The SEC continued to recognize this problem in another matter, In the Matter of 1st Discount Brokerage, Inc., Release No. 66212A, Admin. Proc. File No. 3-14710 (Jan. 23, 2012). Therein, the SEC opined that firms that have an independent broker model require greater supervision than that of a traditional wire house brokerage firm. The lack of unannounced audits for a far-away broker with no one looking over their shoulder was wholly deficient. The firm’s failure to adequately supervise the broker’s conduct resulted in enabling the broker to conduct a nearly $9 million Ponzi scheme.

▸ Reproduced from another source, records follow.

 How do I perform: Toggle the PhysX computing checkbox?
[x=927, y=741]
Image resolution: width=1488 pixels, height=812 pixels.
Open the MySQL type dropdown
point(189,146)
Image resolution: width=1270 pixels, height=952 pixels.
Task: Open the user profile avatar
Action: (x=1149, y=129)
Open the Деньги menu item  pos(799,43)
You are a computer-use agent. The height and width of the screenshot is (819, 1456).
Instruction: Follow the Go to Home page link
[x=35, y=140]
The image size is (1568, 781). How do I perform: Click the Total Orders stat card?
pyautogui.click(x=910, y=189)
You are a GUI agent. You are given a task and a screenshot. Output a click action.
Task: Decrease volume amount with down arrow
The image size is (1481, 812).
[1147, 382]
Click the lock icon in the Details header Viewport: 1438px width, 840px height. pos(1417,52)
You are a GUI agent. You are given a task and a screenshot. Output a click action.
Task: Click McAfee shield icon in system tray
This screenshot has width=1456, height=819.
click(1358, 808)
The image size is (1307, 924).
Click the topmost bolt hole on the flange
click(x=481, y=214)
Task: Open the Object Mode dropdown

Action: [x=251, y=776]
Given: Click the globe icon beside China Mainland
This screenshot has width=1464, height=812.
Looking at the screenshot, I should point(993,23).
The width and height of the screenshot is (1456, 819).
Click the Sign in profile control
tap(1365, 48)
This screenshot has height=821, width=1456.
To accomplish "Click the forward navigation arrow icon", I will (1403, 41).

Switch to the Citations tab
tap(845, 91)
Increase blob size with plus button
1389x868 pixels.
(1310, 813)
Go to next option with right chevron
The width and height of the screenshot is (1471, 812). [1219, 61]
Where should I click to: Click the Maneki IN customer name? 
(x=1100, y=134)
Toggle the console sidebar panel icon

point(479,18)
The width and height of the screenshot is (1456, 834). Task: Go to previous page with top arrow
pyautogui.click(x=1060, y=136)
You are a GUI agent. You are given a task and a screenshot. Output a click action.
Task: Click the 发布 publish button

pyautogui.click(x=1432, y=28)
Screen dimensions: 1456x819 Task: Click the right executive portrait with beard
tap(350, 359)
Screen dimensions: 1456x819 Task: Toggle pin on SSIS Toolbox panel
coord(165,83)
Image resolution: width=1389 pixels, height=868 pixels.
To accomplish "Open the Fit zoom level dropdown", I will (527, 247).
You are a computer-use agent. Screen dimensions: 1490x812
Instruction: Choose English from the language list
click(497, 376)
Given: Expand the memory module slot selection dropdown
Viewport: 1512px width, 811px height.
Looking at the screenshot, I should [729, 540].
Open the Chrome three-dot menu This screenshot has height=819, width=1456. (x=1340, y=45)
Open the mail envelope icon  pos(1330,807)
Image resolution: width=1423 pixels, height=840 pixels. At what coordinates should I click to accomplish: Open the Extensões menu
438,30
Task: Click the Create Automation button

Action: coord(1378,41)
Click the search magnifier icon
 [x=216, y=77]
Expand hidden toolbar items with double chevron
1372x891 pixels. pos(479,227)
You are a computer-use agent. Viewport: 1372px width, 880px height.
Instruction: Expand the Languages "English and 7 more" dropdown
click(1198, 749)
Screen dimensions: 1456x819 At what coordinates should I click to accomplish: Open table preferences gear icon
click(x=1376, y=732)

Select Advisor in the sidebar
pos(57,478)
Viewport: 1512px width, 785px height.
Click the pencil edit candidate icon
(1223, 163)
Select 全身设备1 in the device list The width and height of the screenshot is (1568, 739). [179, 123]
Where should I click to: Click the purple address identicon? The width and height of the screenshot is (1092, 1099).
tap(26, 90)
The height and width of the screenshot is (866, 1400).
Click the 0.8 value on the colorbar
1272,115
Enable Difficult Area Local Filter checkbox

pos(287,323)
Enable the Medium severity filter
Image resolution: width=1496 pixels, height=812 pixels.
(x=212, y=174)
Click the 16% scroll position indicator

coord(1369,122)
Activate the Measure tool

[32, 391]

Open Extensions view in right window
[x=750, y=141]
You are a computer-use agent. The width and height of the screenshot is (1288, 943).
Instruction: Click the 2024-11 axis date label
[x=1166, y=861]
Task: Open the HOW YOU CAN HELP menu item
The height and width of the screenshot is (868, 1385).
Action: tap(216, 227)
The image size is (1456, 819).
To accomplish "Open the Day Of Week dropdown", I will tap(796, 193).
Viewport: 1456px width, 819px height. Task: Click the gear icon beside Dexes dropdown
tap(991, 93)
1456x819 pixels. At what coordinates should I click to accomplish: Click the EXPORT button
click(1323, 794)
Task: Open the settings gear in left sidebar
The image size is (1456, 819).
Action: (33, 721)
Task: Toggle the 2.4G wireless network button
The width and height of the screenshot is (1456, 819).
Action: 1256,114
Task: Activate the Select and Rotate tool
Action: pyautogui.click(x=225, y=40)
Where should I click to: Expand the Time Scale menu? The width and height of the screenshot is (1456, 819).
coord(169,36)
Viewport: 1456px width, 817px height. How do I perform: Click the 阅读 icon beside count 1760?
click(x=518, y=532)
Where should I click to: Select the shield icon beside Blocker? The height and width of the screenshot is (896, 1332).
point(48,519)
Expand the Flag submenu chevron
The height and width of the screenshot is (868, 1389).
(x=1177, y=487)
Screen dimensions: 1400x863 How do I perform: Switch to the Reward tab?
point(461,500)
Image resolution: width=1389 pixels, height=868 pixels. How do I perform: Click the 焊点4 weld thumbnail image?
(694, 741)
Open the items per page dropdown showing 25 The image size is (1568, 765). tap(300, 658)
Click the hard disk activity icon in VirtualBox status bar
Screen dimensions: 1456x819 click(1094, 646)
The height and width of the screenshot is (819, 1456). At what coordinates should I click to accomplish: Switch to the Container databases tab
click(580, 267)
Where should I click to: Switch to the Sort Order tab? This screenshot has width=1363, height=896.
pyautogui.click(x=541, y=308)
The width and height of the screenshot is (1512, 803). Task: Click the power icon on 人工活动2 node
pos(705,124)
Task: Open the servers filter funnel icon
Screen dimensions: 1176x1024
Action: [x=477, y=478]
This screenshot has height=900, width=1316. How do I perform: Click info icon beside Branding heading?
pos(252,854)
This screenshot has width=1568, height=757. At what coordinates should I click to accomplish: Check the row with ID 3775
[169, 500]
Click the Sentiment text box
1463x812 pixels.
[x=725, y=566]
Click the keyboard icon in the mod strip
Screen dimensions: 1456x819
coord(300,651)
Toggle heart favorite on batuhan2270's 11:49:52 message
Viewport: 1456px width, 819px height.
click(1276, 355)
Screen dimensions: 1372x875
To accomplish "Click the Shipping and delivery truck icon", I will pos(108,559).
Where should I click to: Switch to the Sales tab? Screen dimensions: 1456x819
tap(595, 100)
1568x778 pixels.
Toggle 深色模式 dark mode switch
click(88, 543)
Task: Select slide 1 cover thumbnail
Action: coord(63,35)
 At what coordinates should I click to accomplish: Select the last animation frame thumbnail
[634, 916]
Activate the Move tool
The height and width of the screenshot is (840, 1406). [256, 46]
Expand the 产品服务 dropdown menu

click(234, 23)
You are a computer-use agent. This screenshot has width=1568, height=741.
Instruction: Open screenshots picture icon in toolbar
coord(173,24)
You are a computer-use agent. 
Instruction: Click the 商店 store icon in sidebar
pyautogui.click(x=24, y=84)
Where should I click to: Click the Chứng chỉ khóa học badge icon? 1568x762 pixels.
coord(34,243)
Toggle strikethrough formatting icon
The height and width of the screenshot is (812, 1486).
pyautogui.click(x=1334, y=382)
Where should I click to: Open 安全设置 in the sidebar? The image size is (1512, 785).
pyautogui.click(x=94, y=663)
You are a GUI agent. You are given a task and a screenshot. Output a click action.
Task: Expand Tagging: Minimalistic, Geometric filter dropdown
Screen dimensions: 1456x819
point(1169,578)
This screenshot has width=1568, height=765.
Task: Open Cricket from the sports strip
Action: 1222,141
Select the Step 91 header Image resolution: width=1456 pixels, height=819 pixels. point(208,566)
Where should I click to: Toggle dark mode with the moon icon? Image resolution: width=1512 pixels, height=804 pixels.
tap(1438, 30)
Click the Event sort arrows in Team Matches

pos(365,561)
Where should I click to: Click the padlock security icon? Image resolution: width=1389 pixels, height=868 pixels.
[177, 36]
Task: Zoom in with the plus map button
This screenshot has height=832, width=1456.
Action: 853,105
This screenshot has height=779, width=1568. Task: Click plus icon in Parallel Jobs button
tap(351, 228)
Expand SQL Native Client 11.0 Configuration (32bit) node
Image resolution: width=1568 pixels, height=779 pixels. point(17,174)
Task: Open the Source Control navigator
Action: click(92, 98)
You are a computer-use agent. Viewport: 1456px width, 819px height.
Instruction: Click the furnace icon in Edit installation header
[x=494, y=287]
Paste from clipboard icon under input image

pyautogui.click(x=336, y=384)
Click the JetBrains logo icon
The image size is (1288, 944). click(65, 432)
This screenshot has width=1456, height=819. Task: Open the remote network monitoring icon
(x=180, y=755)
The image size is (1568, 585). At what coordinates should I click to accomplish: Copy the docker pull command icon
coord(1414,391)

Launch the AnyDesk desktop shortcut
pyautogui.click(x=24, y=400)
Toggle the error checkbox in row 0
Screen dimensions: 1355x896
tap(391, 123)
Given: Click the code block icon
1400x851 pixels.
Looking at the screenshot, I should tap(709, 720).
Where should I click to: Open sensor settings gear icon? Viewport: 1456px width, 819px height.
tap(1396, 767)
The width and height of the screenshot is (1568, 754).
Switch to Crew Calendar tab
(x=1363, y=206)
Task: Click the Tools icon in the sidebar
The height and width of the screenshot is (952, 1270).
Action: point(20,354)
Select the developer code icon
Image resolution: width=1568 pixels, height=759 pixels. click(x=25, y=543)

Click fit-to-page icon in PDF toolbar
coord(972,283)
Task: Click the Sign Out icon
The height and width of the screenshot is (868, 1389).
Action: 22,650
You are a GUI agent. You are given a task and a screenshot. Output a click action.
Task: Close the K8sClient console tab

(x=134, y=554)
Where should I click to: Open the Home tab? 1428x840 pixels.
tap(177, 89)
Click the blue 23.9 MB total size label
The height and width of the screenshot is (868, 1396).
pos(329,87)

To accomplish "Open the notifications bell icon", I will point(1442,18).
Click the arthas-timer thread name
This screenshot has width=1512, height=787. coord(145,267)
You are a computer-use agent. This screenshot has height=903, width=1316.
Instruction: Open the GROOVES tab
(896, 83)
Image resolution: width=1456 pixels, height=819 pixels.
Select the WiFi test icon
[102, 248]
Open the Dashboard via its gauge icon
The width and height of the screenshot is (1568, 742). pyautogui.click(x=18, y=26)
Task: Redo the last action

Other regulatory actions involving brokers “selling away” or running Ponzi schemes from residential or remote (often one-broker) offices are too plentiful to count. For a few examples: In re Lawrence John Fawcett, Jr., FINRA No. 2017056329801 (operating from home); see also Hailey v. Westpark Capital, Inc., FINRA Arb No. 20-00320 (detailing the lack of sufficient supervision of Fawcett’s home office); In re Jerry Irvin Chancy, FINRA No. 2014043629801 (operating from home), In re Mark Lewton Hopkins, FINRA No. 2018060968101 (operating from an office on a golf course owned by the broker); In re Malcolm Segal, FINRA No. 2014041990901 (home office); In re Robert Van Zandt, FINRA No. 2011027577001; In re Nevin Gillette, FINRA No. 2006007067401; In re Charles Caleb Fackrell, FINRA No. 2014043705201; In re Thomas H. Laws, FINRA No. 2019061095601; In re Brian Royster, FINRA No. 2017052882601; In re Michael James Blake, FINRA No. 2010021710501; In re Murray Todd Petersen, FINRA No. 2019064432901; In the Matter of Rebecca Engle, SEC Admin. Release 34-75127 (June 9, 2015); In the Matter of Brian Schuster, SEC Admin. Release 34-75128 (June 9, 2015); In the Matter of Larry Dearman Sr., SEC Release No. 75292 (June 24, 2015); In the Matter of Levi D. Lindemann, SEC Release No. 77696 (Apr. 22, 2016); and In the Matter of Securities America Advisors, Inc., SEC Release No. 94995 (May 26, 2022) (regarding a failure to supervise Hector May, who ran a $8 million Ponzi scheme).
This partial history of enforcement cases indicates member firms have been and remain unable or unwilling to effectively supervise remote offices. While the pandemic brought technological advancements, the same cannot be assumed for broker-dealer supervisory and compliance cultures.
Similarly, remote inspections simply cannot uncover nefarious conduct by brokers who keep records in paper form and meet with clients in-person, notwithstanding rules or guidance to the contrary.
Likewise, a review of all electronic communications that are made through the member firm’s electronic data systems would only be sufficient if the rules governing how firms are required to adequately review these emails are strengthened. Often, firms only review a small sampling of electronic correspondence. Our members have seen numerous cases where a broker engaged in secretly selling unauthorized investments was openly discussing the unlawful conduct through their firm-approved email address, but the firm did not detect it for years (or ever) because the firm did not have adequate systems in place to monitor and catch the emails.
Any provision that weakens the rules as it relates to inspections of home or remote offices is unacceptable and will lead to more harmed investors. These proposed rules would provide additional opportunities for a broker to engage in fraudulent conduct without a supervisor or auditor adequately supervising the broker’s conduct. If anything, FINRA should require firms to develop and implement more unannounced, in-person inspections as remote offices and virtual technology becomes more prevalent. Additionally, regardless of whether the pilot program is implemented or not, the Commission should demand that FINRA require firms to review more than just a sampling of electronic correspondence.
PIABA thanks the Commission and FINRA for the opportunity to comment on this proposal.